[sabijé o dékròSé-mwa sa] (loc. verb. MODE.)
Si la mercatique moderne et ses voies subtiles impénétrables au commun des mortels consommateurs permettent désormais l’achat au prix fort de Jeans déchirés comme après une gamelle en vélo ou de pulls si étrangement tricotés qu’on pourrait imaginer la machine à tricoter SINGER type 2200 double fonture encore en service, il nous faut rappeler qu’il n’en a pas toujours été ainsi et que la langue a parfois tenu à mettre une certaine distance avec le négligé vestimentaire.
Elle utilisait (dans les années surannées) l’expression complète de s’habiller au décrochez-moi ça pour décrire le dépenaillé, l’étrangement assorti, l’abandonné. Attention : il n’est nullement fait référence ici au goût. S’habiller au décrochez-moi ça peut se faire avec ou sans col pelle à tarte, sous-pull à col roulé orange, cravate à grosses fleurs, bottines blanches en crocodile, etc.
Si la friperie est bien le décrochez-moi ça, principal pourvoyeur des guenilles nécessaire à l’obtention de la mention étudiée en ces lignes, s’habiller au décrochez-moi ça peut concerner le ou la richissime qui flâne et fait du lèche vitrines avenue Montaigne. S’habiller au décrochez-moi ça est en réalité un art : celui de transformer en sac à patates le plus précieux des tissus, le mieux taillé des pets-en-l’air.
Qui a eu une grand-mère à cheval sur l’étiquette a entendu comme un reproche le fait de s’être habillé au décrochez-moi ça avec ce t-shirt Punk not dead aux lambeaux savamment travaillés au cutter, ou avec cette chemise hawaïenne qui n’était pas sans rappeler celle de Tom Selleck dans les cent soixante deux épisodes de Magnum PI.

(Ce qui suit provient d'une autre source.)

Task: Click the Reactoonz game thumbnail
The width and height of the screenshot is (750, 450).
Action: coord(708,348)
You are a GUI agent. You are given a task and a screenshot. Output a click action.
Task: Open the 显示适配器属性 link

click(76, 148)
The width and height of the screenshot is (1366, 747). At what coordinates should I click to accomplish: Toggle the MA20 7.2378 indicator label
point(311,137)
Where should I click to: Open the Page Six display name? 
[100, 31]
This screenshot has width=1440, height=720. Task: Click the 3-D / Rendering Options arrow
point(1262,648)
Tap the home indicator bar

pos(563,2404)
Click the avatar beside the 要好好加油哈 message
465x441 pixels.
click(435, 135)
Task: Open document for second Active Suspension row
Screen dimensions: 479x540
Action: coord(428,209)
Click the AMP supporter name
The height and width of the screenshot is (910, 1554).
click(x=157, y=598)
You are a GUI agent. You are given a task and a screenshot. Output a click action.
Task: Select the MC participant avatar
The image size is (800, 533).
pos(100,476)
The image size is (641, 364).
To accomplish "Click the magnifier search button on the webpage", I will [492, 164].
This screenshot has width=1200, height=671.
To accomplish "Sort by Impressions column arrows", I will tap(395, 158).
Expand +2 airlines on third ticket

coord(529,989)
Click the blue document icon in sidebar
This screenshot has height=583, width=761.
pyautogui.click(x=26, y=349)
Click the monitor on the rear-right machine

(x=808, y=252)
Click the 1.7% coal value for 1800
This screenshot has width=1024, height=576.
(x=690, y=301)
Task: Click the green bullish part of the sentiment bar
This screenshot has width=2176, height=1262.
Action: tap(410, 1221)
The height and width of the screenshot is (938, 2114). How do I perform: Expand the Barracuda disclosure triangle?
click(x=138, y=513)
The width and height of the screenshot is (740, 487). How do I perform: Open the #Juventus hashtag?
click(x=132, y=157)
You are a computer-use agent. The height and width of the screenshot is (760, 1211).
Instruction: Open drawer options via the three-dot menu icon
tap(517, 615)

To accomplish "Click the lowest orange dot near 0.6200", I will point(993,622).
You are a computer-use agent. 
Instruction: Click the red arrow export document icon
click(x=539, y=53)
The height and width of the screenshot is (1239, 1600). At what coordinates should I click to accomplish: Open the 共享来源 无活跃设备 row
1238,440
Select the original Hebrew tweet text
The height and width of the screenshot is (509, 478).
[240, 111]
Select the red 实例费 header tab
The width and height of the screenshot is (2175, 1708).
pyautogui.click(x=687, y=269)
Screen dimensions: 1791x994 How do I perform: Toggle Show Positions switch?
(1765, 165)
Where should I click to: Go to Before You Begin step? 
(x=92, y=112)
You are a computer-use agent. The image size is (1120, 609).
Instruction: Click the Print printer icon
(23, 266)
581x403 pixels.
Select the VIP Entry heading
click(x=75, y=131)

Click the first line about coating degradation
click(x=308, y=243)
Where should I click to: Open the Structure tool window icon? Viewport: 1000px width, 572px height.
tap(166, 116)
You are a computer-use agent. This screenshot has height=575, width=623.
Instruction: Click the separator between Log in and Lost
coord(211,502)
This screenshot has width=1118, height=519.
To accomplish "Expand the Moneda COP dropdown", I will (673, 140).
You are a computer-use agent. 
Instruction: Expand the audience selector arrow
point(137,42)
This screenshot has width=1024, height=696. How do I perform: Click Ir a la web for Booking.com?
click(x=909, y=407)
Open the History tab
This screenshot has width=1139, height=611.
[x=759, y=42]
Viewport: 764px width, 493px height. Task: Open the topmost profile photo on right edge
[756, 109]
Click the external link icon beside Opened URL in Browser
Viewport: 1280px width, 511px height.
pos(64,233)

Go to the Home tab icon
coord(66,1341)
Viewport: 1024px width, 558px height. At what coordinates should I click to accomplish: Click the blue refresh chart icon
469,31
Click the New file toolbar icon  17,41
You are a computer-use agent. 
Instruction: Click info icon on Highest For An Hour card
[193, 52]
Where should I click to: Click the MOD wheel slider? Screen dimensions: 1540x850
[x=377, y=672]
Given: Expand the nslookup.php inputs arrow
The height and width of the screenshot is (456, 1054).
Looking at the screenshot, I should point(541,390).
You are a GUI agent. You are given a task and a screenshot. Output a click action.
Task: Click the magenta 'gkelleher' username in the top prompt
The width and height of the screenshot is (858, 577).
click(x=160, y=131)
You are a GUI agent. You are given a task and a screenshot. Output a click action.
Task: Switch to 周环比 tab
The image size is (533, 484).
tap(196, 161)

L’art télévisionné-réaliste de la modification d’apparence vestimentaire (ou relooking) apparu au XXIᵉ siècle minorera s’habiller au décrochez-moi ça en diffusant tous les conseils nécessaires à la mise en harmonie des chaussettes avec son pantalon¹, à l’accord du camaïeu, au choix de la boucle de ceinture. Mieux encore, on peut aujourd’hui se chausser lacets défaits sans encourir la moindre remontrance sur le fait de s’habiller au décrochez-moi ça.
Comme tout ce qui fait la modernité, c’est des États-Unis que viendra le coup fatal pour s’habiller au décrochez-moi ça.
Le 26 février 2014 paraît dans le très innovant et créatif NY Mag un article mentionnant l’émergence du normcore, une tendance consistant à refuser tout style vestimentaire et à adopter la tenue la plus insipide possible, à grand renfort de sweat-shirts difformes et de n’importe quoi. L’idée emporte immédiatement un franc succès.
Dans le langage, s’habiller au décrochez-moi ça décroche puisqu’elle n’est plus un reproche, et l’expression s’en va rejoindre tant d’autre au rayon des vieilleries surannées.